1-Buhârî ile Müslim'in Ebû Hureyre'den rivâyetlerinde Rasûl-i Ekrem (s.a.v.):
"Ümmetim, hatırına gelen şeylerden, onları konuşmadıkça veyâ mûcibiyle amel etmedikçe mesûl değildir." buyurmuştur.
2-Yine Buhârî ile Müslim'in rivâyetlerinde Rasûl-i Ekrem (s.a.v.) şöyle buyurmuştur:
"Allahu Teâlâ muhâfız meleklere der ki: Kulum bir günâh yapmaya hemm(müşkül iş) ettiği zaman, bu hemminden dolayı ona bir şey yazmayın. Şâyet o günâhı işlerse, ona bir kötülük yazın. Kulum bir iyiliği hemmettiği zaman, hemen ona bir sevap yazın. Şâyet hemmettiği iyiliği yaparsa, onu on misli ile yazın."

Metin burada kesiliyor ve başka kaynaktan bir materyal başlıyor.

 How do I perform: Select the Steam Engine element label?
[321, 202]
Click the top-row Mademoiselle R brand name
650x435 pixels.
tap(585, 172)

Elhamdülillah bu kitabınıda bitirmek nasip oldu üstadın. Biraz zorlu ve değişik bulsamda artık üslubuna alıştım. Aradaki o kurşunlu cümleler gönlümüzü delip geçiyor elbet. Bu vesileyle bu mübârek vakitler hürmetine Mevla c.c. Üstada rahmetiyle muamele etsin inşallah.